While contemporary philanthropic practice still includes grant making as a key tool, philanthropists are increasingly looking to deepen their ability to achieve impact and deepen their support of the causes most dear to them with new vehicles such as impact investments. In fact, 52 per cent of global philanthropists nominated impact investing as the top way to contribute to society in the future.
In my role at Philanthropy Australia, I speak with philanthropists, wealth managers and professional advisers every day. Thankfully, we all tend to share the conviction that philanthropy has the capacity to help make our communities, our country and our world a better place – now and for generations to come.
As the peak body for giving, Philanthropy Australia’s mission is not just to support philanthropy in this country, but to achieve more and better philanthropy. We provide a collective voice to the hundreds of funders, social investors, for-purpose organisations and change agents who are part of our membership community.
We use that voice to advocate for policy and regulatory environments that enable more philanthropy with impact in Australia. It’s a responsibility that we take seriously and our achievements in building understanding of philanthropy and influencing key policy positions that support positive outcomes for giving, are things that we’re very proud of.

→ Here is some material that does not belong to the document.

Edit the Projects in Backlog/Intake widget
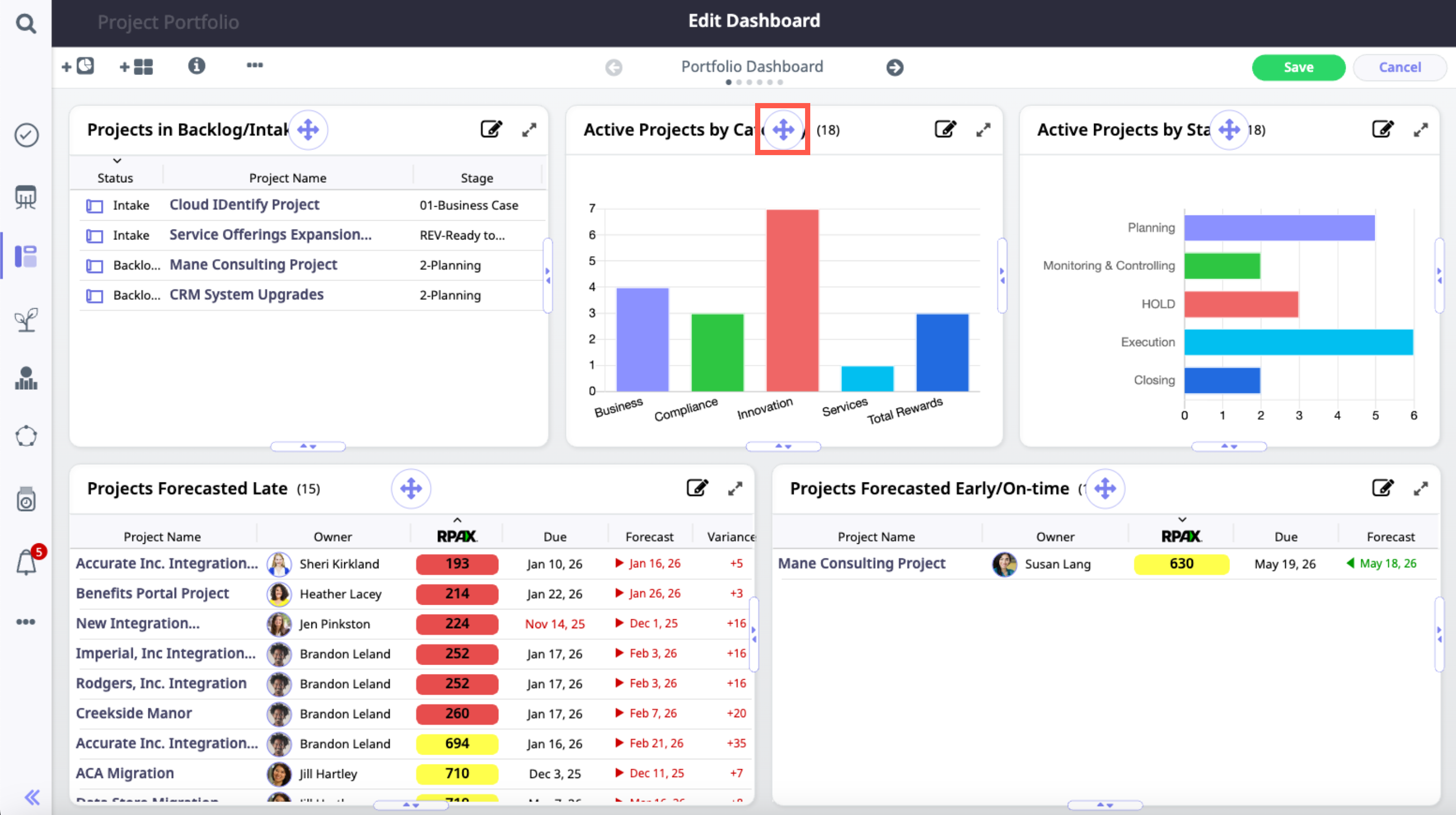1456x815 pixels. click(491, 130)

Achieving more and better philanthropy is not something that we can do alone. Financial advisers, such as yourself, play a critical role as a conduit for clients of all wealth profiles to consider and realise their philanthropic ambitions. And increasingly, those ambitions amount to more than the most commonly reported philanthropic mechanisms advisers fall back upon: bequests or trusts.
While we’re seeing growing interest in the creation of PAFs and donor advised sub-funds as tax-effective structures for giving, the number one barrier to establishing a new fund is a perceived need for high levels of knowledge or advice. Philanthropists who participated in the Giving Australia 2016 research spoke directly of the need for more skilled advisers.

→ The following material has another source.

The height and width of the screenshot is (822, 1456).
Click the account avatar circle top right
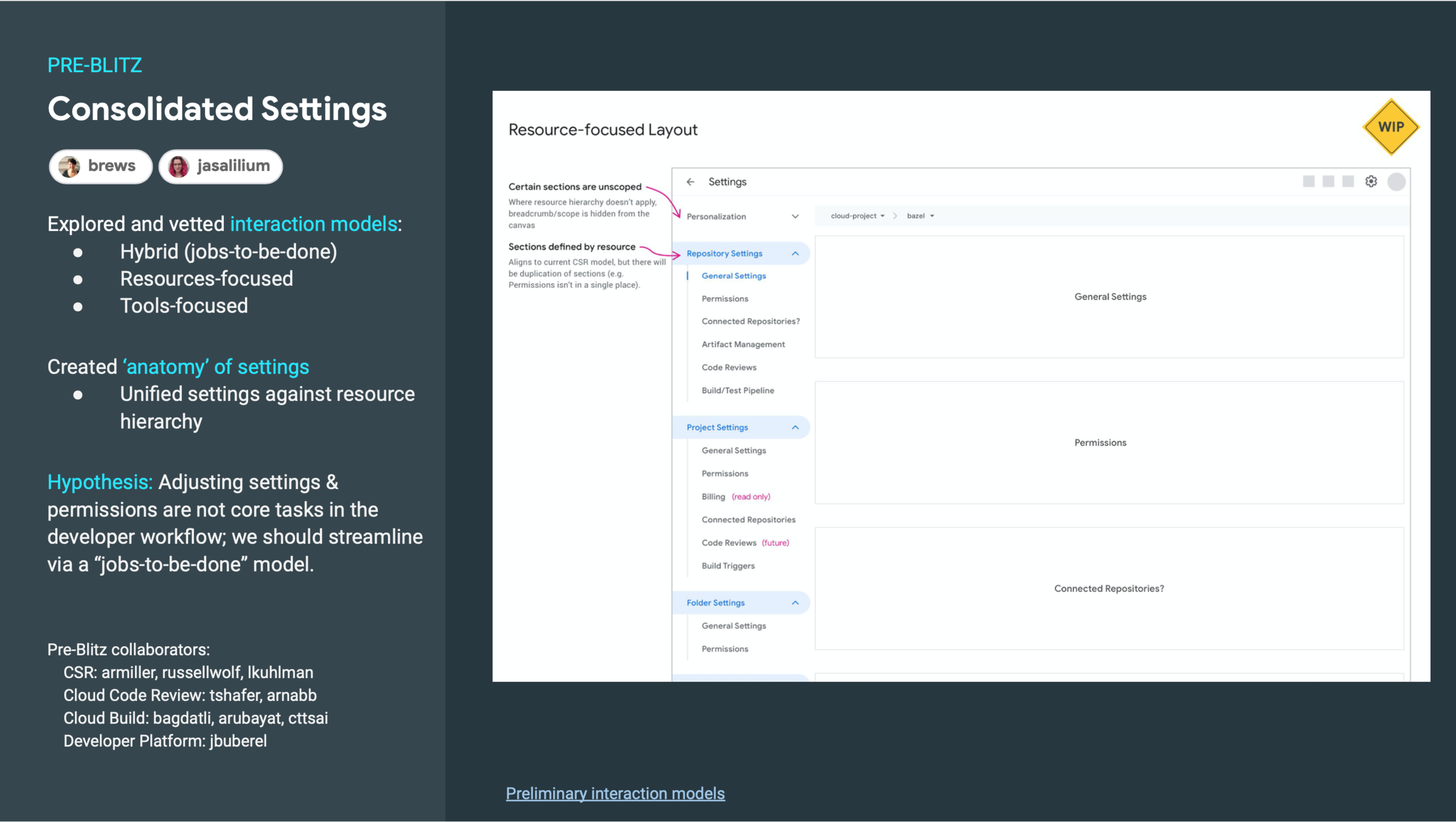tap(1396, 181)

The challenge for advisers, of course, is knowing how and when to raise the topic of philanthropy with your clients. If it’s a subject that you haven’t felt confident about broaching, you’re not alone.

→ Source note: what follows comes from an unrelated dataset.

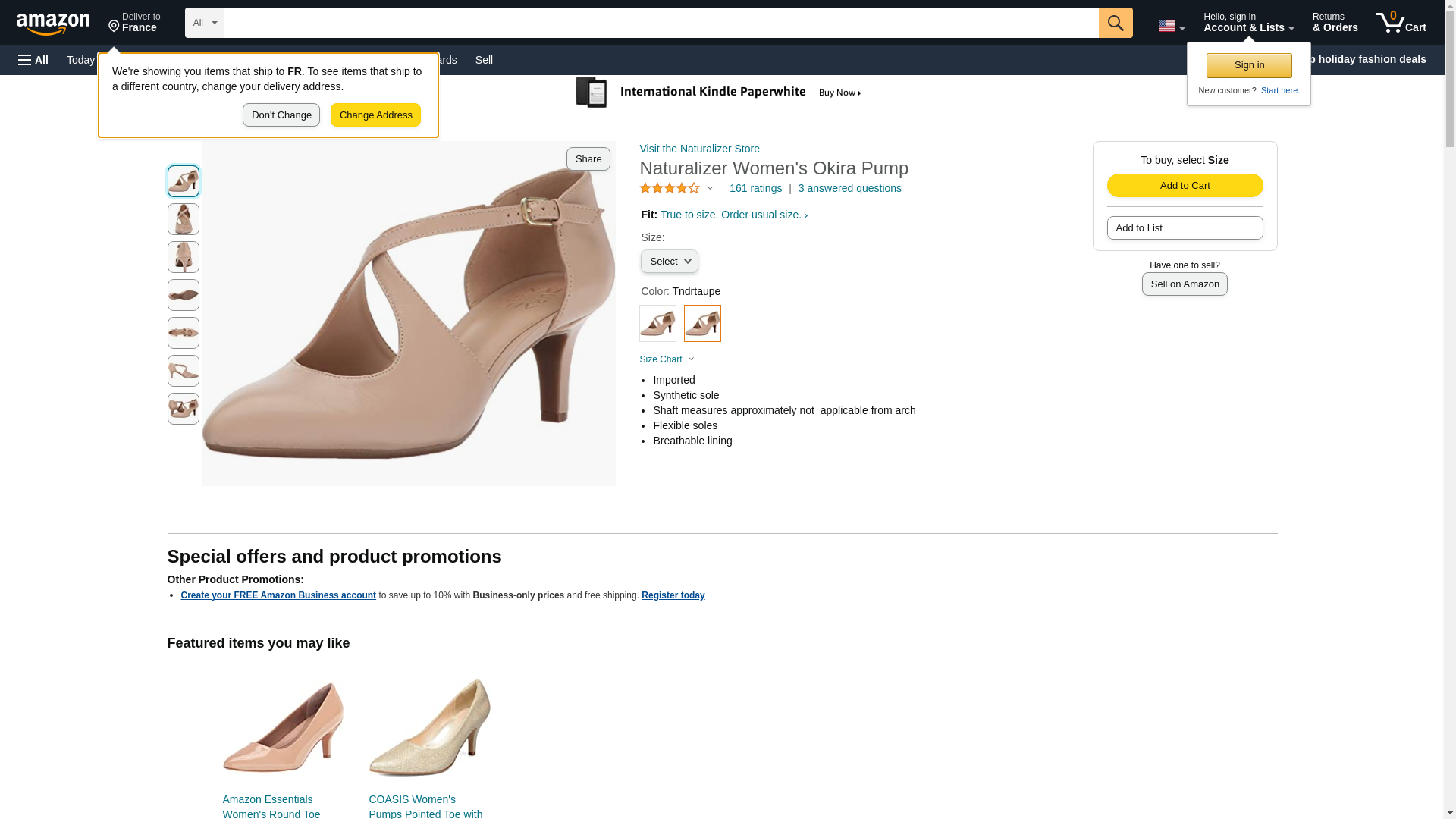Click Sell in the navigation bar
This screenshot has height=819, width=1456.
[x=484, y=60]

We know that, despite more than 70 per cent of advisers believing that being philanthropic adds to quality of life, 1-in-3 advisers don’t expect the topic of philanthropy to come up in the course of conversation with clients, and fewer than 5 per cent of advisers feel well-informed about providing philanthropic advice. More than a quarter of advisers admit to not discussing philanthropy with any of their high-net-worth clients.
The flip side is that the most recent research suggests that 9 out of 10 advisers are interested in being able to provide philanthropic advice to their clients. And that’s where Philanthropy Australia can help.
Our professional learning and development workshops include an affordable half day course for professional advisers (3 hours CPD – FPA) on How to Talk with Clients about Philanthropy and Impact Investing. Running across the country throughout the year, the workshops use practical examples and real-life case studies to step advisers through the basics of philanthropy, impact investing and structured giving options.
Rather than trying to come up with an answer on the spot the next time a client asks, ‘Which charity should I give to?’, advisers who’ve taken part in our workshops learn not only how to start a conversation about giving, but how to reframe it in a way that deepens the client relationship and adds value to their professional skill set.
The future of philanthropy in Australia has been popularly envisioned as a landscape characterised by collaboration, increased capacity and impact.
Financial advisers have a key contributing role to play in all three of those areas, so if you’ve been unsure about how best to advise your clients about philanthropy, the resources and expertise are here, and the time to get started is now.